[SUPPLIED INFORMATION Boundary: Start]
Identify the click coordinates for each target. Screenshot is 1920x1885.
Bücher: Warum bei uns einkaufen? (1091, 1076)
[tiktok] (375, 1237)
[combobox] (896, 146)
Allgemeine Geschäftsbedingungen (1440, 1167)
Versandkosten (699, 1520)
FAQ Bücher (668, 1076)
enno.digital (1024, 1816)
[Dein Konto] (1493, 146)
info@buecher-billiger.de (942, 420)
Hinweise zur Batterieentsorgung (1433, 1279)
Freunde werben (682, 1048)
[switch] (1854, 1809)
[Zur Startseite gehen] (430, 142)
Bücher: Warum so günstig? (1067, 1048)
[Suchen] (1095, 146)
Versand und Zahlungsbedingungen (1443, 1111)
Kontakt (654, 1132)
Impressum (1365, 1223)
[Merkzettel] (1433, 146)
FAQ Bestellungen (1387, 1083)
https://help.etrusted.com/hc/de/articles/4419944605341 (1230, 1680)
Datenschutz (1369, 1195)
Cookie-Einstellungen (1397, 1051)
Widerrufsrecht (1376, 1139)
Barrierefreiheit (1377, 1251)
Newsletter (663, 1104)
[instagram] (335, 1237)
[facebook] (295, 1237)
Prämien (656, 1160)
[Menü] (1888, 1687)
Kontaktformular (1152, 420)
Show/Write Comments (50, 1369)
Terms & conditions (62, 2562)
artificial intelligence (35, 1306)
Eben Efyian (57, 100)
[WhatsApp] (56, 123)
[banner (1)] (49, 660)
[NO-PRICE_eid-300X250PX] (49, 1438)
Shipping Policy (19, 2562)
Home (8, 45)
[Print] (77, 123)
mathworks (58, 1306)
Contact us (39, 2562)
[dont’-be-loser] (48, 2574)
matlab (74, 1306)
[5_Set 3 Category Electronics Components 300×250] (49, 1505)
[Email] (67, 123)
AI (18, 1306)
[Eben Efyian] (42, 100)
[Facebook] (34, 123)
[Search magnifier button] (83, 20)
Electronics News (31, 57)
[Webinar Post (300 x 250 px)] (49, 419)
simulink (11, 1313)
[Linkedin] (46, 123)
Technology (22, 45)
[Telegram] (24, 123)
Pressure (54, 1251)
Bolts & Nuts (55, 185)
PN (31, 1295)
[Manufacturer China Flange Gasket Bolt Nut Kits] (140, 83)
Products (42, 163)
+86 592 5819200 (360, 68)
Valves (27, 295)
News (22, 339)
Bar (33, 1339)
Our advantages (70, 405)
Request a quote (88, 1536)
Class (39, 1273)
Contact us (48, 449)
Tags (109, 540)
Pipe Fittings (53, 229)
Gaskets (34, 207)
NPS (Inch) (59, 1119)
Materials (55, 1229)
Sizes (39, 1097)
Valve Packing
[SUPPLIED INFORMATION Boundary: End]
EXERCISE BRIEF:
Please give again, word for word, only the lines from the one holding "5819200 (360, 68)" through the end of the listing above.

SOLUTION FOR THIS EXERCISE:
+86 592 5819200 (360, 68)
Valves (27, 295)
News (22, 339)
Bar (33, 1339)
Our advantages (70, 405)
Request a quote (88, 1536)
Class (39, 1273)
Contact us (48, 449)
Tags (109, 540)
Pipe Fittings (53, 229)
Gaskets (34, 207)
NPS (Inch) (59, 1119)
Materials (55, 1229)
Sizes (39, 1097)
Valve Packing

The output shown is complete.